Posted: 10 Mar 2011 5:42 am
by Randy Brown
I found the Beard capo online - looks like it doesn't touch the neck, while others like the Shubb capo clamp on to the neck. Is one recommended over the other for tone purposes?

Alan, it is a 6 string Gold Tone PBS (bought here on the forum).

Also Tony thanks for your input about chord positions.

I'm sure once I get it and mess around with it I'll figure things out more quickly... I just want to make sure I get the right accessories to get started, and also not to learn too many bad habits up front.

Thanks for all the help guys!

Posted: 10 Mar 2011 6:16 am
by John DeBoalt
Dobro capos don't have to touch the neck, just have to pinch the strings at the appropriate fret. the Shubb capo is difficult to adjust , as it has to fit the neck thickness. I have 2 Beards, and a Flux. I use the Flux most of the time now John

Posted: 10 Mar 2011 6:16 am
by John DeBoalt
Dobro capos don't have to touch the neck, just have to pinch the strings at the appropriate fret. the Shubb capo is difficult to adjust , as it has to fit the neck thickness. I have 2 Beards, and a Flux. I use the Flux most of the time now John

Posted: 10 Mar 2011 7:15 am
by Dennis Saydak
Check out Martin Gross' website to see what bar he uses. He also shows how to make a great capo. Then, check out the Stingman's website for these items.

I have a Sheerhorn SS bar and love it.

Posted: 10 Mar 2011 7:58 am
by Mark Eaton
Randy Brown wrote:I found the Beard capo online - looks like it doesn't touch the neck, while others like the Shubb capo clamp on to the neck. Is one recommended over the other for tone purposes?
Do not order the Beard capo that has been around for a number of years (brass colored). Paul Beard has redesigned it and has a new one out now which is much superior to the old one. I bought one from him last Fall at Resosummit IV in Nashville. The first batch sold out very quickly and there should be more on the way. You don't need a capo right away anyway, or even for most songs. The top players mainly use a capo to keep up on very fast fiddle tunes that are played for example, in the key of A and you would capo at 2.

Alluding to John's post, the Shubb capo in theory is very good, but it can be a pain to work with your string height unless everything is absolutely perfect on the distance between the strings and the fret board.

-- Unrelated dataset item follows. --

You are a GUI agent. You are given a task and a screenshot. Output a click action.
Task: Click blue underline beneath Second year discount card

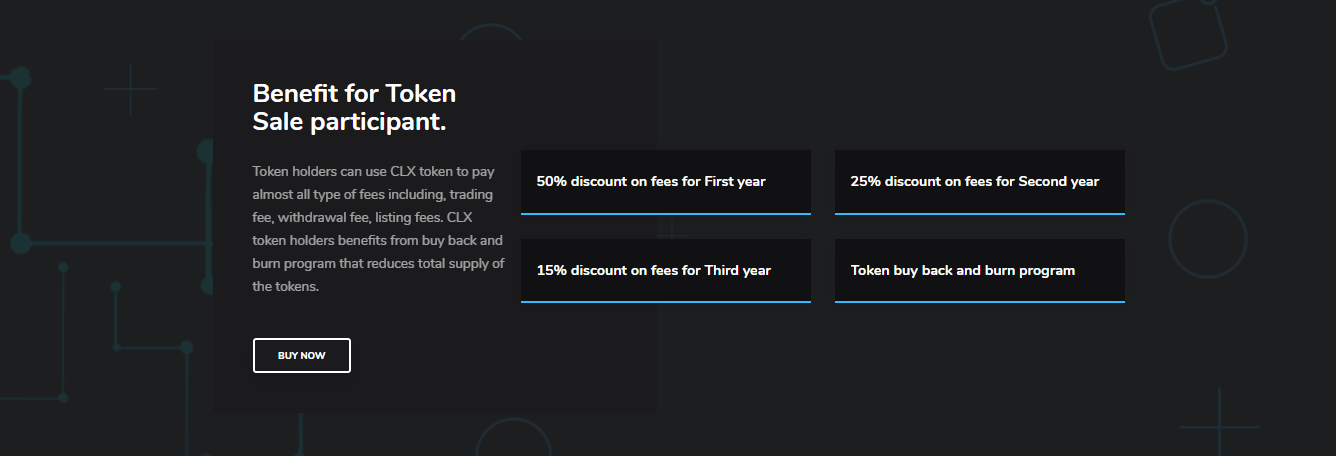[980, 214]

Posted: 10 Mar 2011 8:04 am
by Mark Eaton
Larry Bressington wrote:As john owen said... and a Stevens bar.. Gauges 13-56
I have never heard you play Larry, so maybe a .013 first string works for your style, but I don't know of anyone that uses a first string lighter than .016 for Dobro Open G, GBDGBD, low-to-high. I prefer a .016 or .017, there are a number of folks who go with a .018 (the late Josh Graves for one).

Jerry Douglas prefers a .016, he thinks that anything larger on the first string can sound a little "thuddy."

Posted: 10 Mar 2011 8:18 am
by Tony Dingus
Randy, look up Phil Ledbetter. He lives in Knoxville too and teaches dobro. I use a Lap dawg bar and I really like and I use G tuning. Lloyd Green uses a round bar and uses A tuning but he doesn't play bluegrass style. He has a sweet tone as does Mike Auldridge.

Tony

Posted: 10 Mar 2011 8:22 am
by D Schubert
Lots of good comments. Dobro is more "physical" for sure. Just my personal preference, but I like to use brass picks -- to my ear they produce a little deeper tone.

A small bar with sharp points (Scheerhorn, Lap Dawg) is valuable for picking out single notes down near the nut, but is sometimes a little short for slants. Sometimes I'm more comfy with a longer Shubb bar (round on one end, cutoff on the other) with the rounded end closer to my hand.

I use mostly GBDGBD tuning, but have gone to a lighter gage 4th string so I can raise it from D to E for some sixth-sounding chords. (Cindy Cashdollar influence).

I will occasionally tune the bass strings down to DGDGBD -- more like a blues bottleneck tuning -- to have the power chord thing going on -- and bass chords that will work as majors or minors.

Another faux-PSG effect you can use occasionally is to tune the 2nd string down to A and then pull the string back up to B -- behind the bar. This is also know as the painful "cheese slicer" maneuver, and takes some determination to learn.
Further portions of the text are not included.